Decine di droni lanciati nella notte tra giovedì 22 e venerdì 23 gennaio dalla Russia sull'Ucraina. L'aeronautica di Kiev colpisce un deposito di carburante
La Russia ha lanciato decine di droni sull'Ucraina nella notte tra giovedì e venerdì, colpendo in particolare l'area di Cherkaske nella regione di Donetsk. Il bilancio è di almeno cinque persone uccise, tra le quali un bambino di soli cinque anni, e altrettante sono rimaste ferite.
Attacchi anche nella regione di Zaporizhzhia: un morto e dieci feriti
Le forze armate di Kiev hanno al contempo preso di mira alcune infrastrutture energetiche russe. L'aviazione ucraina afferma di aver abbattuto inolter 76 dei 101 droni lanciati dalla Russia. 12, invece, hanno colpito diversi obiettivi. Secondo quanto riferito, un deposito di carburante nella città russa di Penza ha preso fuoco.
Sono stati registrati attacchi russi anche sull'insediamento di Komyshuvakha nella regione di Zaporizhzhia, dove secondo i funzionari locali un anziano è stato ucciso e dieci persone sono rimaste ferite.
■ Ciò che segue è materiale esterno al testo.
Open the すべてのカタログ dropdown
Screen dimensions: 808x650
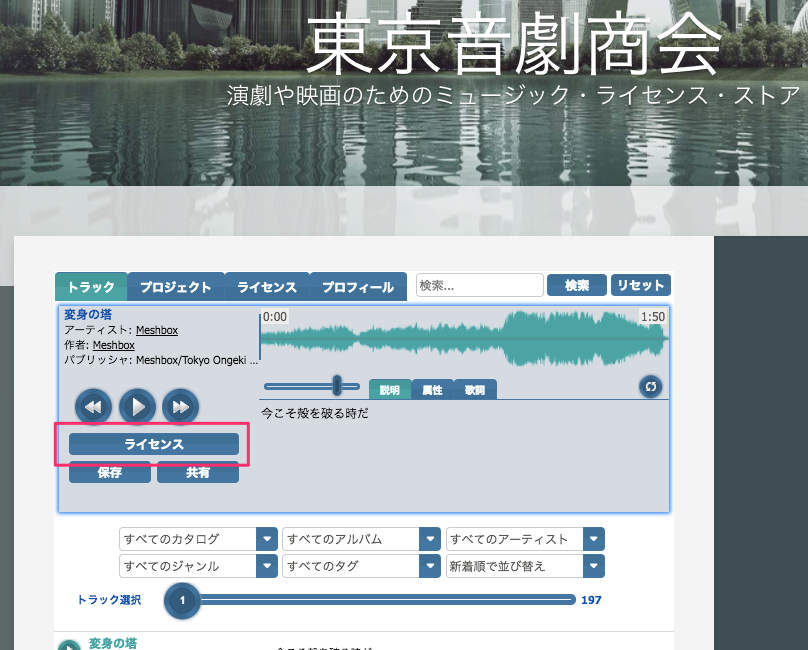[197, 539]
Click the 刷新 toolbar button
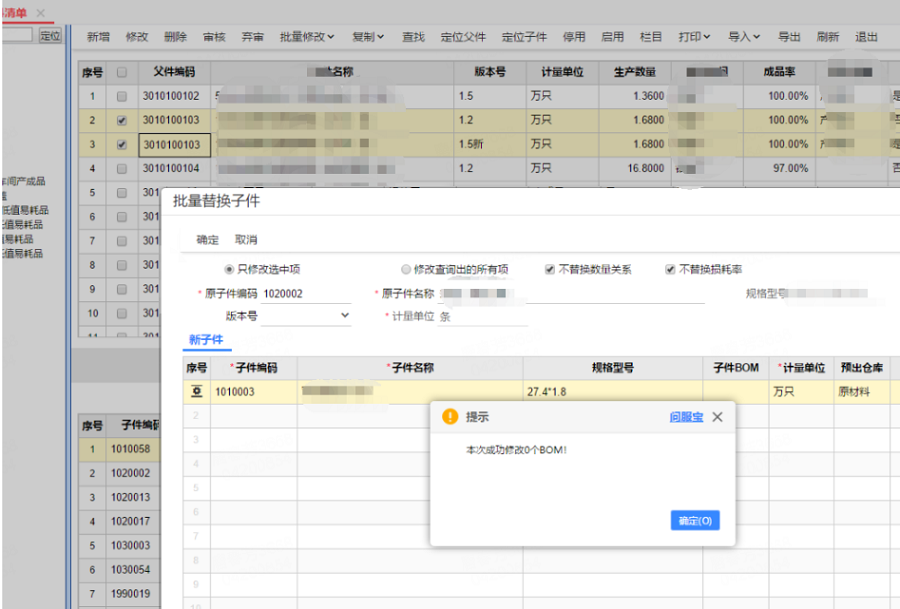The image size is (900, 609). [827, 37]
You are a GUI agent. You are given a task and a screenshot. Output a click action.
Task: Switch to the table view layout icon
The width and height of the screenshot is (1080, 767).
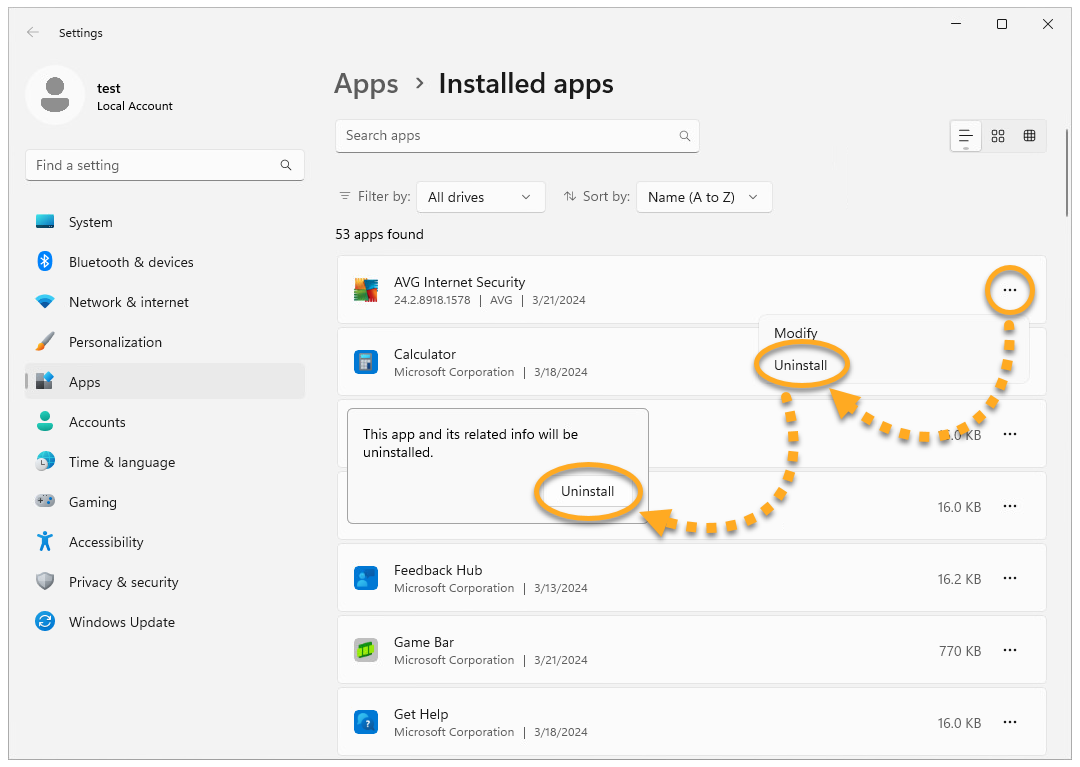(x=1029, y=136)
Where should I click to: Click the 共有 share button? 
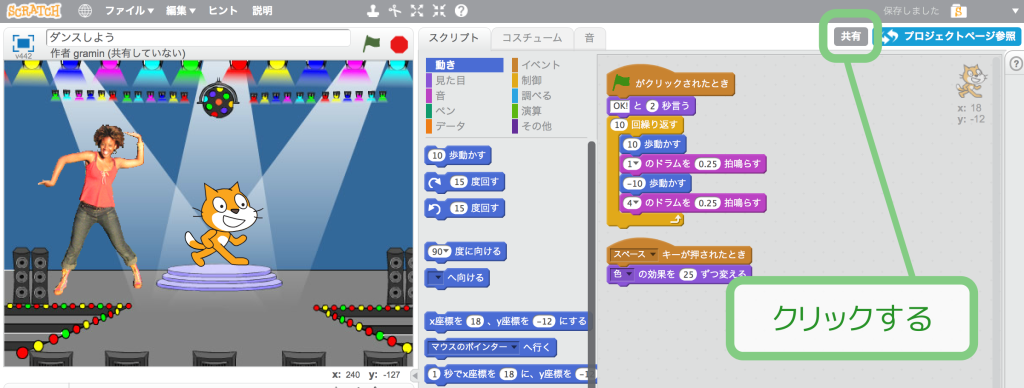click(x=850, y=37)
Minatori intrappolati a mille metri di profondità
Altri raid di droni russi sulla città di Kryvyj Rih hanno causato un'interruzione nell'erogazione di energia elettrica. La mancanza di corrente ha intrappolato i lavoratori in due miniere, alcuni a 1.135 metri sotto terra.
Dopo un'operazione di soccorso durata sei ore, i minatori sono stati portati in superficie, secondo quanto riferito venerdì dal Servizio di emergenza statale ucraino.